Patlamalarda ölen 19-20 yaşlarındaki İsrailli gençlerin bile, hep "İsrailli çocuk" diye ajanslardan geçen haberlerde tanıtıldığı, çoğu defa bizlerin bile yanıltıldığı gerçeğini gizleyerek!
İsrail muhibliği o dereceye varmış ki şarapçı yayın yönetmeninin, PKK'yı bile bulaştırıyor bu işe..
Aynen şöyle yazıyor: "Başkasının teröristi, bizim için direnişçi, mücahit.
Devam edin. Bu kafayla giderseniz, PKK vahşetine karşı yanınızda kimi bulacaksınız merak ediyorum."

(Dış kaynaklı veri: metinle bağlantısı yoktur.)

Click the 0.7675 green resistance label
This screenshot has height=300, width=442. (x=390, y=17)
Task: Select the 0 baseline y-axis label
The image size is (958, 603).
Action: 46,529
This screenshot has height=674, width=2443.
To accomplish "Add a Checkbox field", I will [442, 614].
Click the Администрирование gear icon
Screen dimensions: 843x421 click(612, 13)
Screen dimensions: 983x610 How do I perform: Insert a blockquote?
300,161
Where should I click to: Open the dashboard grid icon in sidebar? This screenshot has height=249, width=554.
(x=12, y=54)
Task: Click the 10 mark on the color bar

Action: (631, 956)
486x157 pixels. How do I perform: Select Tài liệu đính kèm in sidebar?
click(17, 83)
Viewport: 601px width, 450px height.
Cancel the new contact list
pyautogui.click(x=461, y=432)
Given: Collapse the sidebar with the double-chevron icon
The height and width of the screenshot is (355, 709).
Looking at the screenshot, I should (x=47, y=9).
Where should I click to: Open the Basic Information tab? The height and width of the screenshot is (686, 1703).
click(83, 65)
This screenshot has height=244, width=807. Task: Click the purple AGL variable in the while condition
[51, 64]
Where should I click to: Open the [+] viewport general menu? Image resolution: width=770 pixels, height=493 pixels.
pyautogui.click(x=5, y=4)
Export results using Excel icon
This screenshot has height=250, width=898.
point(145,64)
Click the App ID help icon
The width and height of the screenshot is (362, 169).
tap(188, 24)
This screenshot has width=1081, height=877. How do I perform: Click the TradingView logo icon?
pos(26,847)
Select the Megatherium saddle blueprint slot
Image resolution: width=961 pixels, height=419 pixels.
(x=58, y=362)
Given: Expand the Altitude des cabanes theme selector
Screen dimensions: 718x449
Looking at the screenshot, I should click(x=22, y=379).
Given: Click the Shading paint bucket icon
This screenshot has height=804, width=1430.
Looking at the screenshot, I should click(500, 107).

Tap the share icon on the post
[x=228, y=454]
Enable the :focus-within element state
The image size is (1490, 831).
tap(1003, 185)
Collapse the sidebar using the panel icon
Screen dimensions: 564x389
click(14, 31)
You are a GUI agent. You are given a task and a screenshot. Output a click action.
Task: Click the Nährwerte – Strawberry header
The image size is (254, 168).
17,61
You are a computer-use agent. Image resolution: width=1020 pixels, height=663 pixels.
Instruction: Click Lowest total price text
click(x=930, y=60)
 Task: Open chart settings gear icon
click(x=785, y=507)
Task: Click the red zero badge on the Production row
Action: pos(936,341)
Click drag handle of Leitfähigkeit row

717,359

Yani diyor ki, "Filistinliler, İsrail'e göre terörist. Onlara direnişçi dersek, İsrailliler de PKK'ya direnişçi der!"
İsrail avukatlığı değil de nedir bu?
Türkiye, dışardan gelip, PKK'nın elindeki toprakları işgal etti de, onun için mi silaha sarıldı o teröristler? PKK'lı teröristler, Türk askerine karşı kendi topraklarını mı savunuyor ki, İsrail muhibbi gazeteci bu örneği veriyor?
Söyle İsrail fanatiği gazeteci; söyle!..
İsrail sevgin nereden geliyor böyle?